Pinkerton and Sharpless arrive with Kate, Pinkerton’s American wife. Suzuki meets them, and upon seeing Pinkerton’s new wife in the garden, she collapses in shock. Pinkerton is his usual insensitive self, but Sharpless tells Suzuki that whilst they can do nothing for Butterfly, Kate would like to adopt the child. Suzuki goes to speak with Kate, and Pinkerton selfishly sings of his own distress, admitting he is too much of a coward to face Butterfly.
He flees, but Kate stays to reassure Suzuki that she will care for the child as her own. Butterfly awakens and calls for Suzuki. She sees her maid crying and asks why but then notices Sharpless and the mystery woman in the garden. She realises Pinkerton is not coming back. She agrees to hand over the child if and only if Pinkerton returns in half an hour to pick him up himself.
Butterfly sends Suzuki away, prays and prepares to take her own life with her father’s blade.

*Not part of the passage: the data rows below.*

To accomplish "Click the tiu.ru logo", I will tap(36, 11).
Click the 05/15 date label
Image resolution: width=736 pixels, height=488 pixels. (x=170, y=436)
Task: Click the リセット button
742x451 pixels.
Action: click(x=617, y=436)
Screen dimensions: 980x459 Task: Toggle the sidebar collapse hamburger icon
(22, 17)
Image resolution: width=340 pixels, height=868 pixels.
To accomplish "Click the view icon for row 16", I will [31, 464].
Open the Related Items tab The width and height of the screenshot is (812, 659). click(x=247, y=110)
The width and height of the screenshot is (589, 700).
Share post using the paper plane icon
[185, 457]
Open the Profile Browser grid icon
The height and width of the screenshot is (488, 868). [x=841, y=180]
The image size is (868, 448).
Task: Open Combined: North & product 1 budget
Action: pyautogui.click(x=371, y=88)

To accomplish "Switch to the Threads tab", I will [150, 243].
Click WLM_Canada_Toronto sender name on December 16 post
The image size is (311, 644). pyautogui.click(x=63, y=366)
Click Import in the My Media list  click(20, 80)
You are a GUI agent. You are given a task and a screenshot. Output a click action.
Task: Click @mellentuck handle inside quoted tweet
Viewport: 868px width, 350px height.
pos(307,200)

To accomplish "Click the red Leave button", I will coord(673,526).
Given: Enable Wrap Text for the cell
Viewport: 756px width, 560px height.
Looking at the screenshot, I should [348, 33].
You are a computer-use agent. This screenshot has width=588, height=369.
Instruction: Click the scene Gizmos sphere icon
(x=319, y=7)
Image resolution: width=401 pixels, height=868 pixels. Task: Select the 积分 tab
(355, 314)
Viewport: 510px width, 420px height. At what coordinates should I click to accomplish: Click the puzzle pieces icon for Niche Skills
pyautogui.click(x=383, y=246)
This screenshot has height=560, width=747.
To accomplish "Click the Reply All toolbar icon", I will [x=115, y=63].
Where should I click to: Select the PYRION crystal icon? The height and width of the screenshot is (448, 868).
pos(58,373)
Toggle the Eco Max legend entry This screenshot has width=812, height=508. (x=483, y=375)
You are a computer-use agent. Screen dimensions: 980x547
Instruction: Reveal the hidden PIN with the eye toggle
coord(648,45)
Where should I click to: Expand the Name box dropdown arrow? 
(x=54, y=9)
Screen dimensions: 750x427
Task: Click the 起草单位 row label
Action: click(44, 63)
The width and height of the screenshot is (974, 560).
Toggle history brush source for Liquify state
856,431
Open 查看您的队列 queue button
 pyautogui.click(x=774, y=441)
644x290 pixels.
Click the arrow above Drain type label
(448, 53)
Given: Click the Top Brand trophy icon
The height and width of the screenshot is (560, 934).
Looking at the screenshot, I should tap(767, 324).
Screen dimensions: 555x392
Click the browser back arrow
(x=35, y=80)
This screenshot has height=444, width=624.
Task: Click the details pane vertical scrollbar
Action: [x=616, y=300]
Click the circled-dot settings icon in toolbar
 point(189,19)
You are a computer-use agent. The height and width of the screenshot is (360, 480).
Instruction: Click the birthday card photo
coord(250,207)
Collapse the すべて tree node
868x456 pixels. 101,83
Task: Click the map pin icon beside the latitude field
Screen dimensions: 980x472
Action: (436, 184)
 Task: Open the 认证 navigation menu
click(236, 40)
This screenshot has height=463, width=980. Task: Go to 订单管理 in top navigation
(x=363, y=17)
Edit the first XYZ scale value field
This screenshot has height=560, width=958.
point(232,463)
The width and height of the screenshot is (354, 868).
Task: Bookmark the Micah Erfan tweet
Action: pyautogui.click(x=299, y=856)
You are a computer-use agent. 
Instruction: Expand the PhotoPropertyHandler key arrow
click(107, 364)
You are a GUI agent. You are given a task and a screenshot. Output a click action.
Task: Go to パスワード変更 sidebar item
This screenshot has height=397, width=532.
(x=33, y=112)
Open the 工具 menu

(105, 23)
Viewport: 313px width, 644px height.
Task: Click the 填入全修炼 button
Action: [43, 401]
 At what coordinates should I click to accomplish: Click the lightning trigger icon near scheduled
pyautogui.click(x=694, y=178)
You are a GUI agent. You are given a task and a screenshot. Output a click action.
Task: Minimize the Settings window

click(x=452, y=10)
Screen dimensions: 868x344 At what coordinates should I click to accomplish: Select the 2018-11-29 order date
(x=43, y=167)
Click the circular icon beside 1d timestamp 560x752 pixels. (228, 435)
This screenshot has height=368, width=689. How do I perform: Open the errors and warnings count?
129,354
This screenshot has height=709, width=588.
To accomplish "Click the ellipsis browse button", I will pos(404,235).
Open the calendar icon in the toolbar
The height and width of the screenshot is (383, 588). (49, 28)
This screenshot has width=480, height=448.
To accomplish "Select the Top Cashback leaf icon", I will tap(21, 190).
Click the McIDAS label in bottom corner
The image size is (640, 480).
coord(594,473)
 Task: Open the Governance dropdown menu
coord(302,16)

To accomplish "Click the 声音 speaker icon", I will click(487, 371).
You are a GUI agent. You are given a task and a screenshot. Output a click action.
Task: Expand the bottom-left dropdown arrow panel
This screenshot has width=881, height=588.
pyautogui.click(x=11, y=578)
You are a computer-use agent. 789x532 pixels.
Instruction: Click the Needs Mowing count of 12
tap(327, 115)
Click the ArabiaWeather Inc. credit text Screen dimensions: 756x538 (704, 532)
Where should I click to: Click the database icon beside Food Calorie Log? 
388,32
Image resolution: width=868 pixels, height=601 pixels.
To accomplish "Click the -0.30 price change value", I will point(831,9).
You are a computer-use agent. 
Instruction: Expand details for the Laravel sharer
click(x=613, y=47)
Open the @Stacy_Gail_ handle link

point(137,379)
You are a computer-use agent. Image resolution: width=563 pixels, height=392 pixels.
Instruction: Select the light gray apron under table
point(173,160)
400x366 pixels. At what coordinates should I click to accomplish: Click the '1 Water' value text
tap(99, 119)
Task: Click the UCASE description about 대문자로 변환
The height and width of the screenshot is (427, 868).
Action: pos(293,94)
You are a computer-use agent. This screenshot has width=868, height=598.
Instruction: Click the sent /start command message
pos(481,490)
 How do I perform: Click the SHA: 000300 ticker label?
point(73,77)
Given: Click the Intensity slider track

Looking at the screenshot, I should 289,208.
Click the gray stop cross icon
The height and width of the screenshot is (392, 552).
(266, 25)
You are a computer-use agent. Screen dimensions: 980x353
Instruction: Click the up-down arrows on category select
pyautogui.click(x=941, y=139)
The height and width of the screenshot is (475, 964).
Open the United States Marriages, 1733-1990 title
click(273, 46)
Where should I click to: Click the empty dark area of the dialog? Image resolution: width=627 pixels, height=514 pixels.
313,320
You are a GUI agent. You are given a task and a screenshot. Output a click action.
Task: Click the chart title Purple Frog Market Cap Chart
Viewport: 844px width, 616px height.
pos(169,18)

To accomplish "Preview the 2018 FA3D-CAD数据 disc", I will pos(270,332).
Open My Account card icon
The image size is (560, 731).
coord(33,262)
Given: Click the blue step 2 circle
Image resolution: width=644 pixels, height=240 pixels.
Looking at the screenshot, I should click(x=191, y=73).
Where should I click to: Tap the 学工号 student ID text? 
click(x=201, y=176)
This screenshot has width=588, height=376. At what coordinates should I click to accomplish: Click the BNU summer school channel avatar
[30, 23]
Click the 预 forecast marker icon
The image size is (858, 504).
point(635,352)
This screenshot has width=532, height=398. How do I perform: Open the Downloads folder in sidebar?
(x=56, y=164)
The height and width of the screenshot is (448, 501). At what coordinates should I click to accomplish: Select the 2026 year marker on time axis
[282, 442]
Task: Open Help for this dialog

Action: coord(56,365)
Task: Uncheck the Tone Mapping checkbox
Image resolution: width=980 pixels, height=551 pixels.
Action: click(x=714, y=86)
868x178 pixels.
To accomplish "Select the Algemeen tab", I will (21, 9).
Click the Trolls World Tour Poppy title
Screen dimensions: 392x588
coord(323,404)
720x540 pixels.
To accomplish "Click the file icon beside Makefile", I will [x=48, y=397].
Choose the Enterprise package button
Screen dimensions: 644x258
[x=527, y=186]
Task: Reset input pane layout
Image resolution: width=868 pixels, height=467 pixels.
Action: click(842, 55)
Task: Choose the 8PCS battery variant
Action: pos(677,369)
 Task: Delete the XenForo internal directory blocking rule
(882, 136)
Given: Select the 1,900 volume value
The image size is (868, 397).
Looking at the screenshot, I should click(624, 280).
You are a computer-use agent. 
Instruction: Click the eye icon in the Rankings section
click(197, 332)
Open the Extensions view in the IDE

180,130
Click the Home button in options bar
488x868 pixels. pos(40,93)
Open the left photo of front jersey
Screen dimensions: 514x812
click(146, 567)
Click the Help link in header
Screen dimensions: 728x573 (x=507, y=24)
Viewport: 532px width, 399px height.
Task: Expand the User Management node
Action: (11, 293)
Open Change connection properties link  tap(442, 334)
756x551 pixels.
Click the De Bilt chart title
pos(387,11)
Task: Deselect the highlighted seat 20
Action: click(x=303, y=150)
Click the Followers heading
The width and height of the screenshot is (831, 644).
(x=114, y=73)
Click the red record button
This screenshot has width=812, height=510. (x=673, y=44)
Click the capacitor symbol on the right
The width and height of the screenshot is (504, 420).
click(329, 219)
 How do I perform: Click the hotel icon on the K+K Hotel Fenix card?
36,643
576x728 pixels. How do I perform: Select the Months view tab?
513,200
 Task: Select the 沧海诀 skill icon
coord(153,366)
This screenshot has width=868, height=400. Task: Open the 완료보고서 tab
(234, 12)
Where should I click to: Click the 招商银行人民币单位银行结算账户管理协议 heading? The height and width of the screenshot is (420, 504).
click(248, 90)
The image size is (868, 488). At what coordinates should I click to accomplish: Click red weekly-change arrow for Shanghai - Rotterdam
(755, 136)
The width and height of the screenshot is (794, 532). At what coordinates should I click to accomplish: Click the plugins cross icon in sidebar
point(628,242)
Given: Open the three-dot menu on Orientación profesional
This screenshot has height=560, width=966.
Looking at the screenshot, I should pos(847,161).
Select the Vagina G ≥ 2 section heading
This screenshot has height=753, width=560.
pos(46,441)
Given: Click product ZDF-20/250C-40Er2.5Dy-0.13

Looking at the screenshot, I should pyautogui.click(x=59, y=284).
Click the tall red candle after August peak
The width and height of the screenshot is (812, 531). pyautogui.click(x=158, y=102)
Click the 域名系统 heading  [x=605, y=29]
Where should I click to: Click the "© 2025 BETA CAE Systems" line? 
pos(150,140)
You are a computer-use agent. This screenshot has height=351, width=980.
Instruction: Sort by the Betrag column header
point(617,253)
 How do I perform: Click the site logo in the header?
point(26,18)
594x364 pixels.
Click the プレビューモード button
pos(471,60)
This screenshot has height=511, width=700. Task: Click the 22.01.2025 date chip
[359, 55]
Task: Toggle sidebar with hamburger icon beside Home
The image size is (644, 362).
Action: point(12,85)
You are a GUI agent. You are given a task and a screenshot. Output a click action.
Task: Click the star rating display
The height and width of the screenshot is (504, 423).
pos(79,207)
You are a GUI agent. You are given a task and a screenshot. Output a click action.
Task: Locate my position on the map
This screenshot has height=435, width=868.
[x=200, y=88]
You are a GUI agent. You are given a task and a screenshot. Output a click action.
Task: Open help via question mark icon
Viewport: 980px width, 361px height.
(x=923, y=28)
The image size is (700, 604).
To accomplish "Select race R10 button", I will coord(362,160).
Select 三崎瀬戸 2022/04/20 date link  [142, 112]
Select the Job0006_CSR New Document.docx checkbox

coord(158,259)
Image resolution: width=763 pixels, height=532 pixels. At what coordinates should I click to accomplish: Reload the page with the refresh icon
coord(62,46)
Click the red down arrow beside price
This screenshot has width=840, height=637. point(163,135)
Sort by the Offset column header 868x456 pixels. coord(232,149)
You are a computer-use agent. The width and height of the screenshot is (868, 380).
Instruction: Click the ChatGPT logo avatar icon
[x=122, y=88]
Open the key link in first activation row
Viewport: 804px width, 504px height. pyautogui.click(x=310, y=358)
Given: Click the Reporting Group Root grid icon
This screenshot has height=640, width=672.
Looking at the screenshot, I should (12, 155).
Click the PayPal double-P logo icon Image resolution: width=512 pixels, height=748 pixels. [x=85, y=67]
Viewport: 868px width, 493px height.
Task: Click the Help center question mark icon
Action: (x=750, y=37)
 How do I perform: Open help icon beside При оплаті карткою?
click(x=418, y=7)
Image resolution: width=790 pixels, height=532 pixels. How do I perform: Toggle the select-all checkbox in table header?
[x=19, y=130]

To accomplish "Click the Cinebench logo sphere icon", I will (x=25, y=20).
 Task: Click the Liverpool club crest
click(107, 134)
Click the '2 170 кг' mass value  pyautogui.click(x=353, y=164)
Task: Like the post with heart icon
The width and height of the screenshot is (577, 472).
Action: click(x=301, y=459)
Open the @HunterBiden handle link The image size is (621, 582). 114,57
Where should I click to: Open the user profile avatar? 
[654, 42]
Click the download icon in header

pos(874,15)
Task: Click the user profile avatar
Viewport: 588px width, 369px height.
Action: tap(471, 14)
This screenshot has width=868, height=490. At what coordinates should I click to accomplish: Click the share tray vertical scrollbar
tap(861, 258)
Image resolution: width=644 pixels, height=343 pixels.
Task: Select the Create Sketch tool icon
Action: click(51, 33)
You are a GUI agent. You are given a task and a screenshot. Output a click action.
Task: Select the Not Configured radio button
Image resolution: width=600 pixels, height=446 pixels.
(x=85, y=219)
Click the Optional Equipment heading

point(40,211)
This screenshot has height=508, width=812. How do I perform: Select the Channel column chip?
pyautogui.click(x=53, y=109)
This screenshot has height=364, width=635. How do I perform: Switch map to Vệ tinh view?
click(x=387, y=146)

Her son enters, and Butterfly, now more composed, hugs him close and tells him not to be sad at his mother abandoning him. She blindfolds him and gives him a little American flag to wave as his father returns.
She takes the knife and stabs herself. As she falls dead, the cries of Pinkerton are heard offstage...
Where in the World
Madama Butterfly takes place entirely in a traditional house overlooking the bay of Nagasaki. At the beginning of the 20th century, Nagasaki (marked in blue) was an industrial city with huge docklands, a major access point for the West. Today it is sadly best known as the site of a nuclear bombing at the end of the Second World War.
Puccini got the idea for Madama Butterfly in 1900. He was in London, preparing for the British premiere of his opera Tosca, and saw a one-act play called Madame Butterfly written by the well-known American playwright David Belasco. (The Belasco Theater on 44th Street in New York City has been around for more than 100 years.) That play was, in turn, based on a magazine article by Philadelphia lawyer John Luther Long, who claimed that his sister related the story to him based on personal experience.
Puccini was sufficiently moved by Belasco's drama that upon his return to Italy he immediately got to work on the opera with his librettists Luigi Illica and Giuseppe Giacosa (both of whom he had worked with on La bohème and Tosca). The wife of Japan's ambassador to Italy assisted Puccini by familiarising him with native Japanese songs.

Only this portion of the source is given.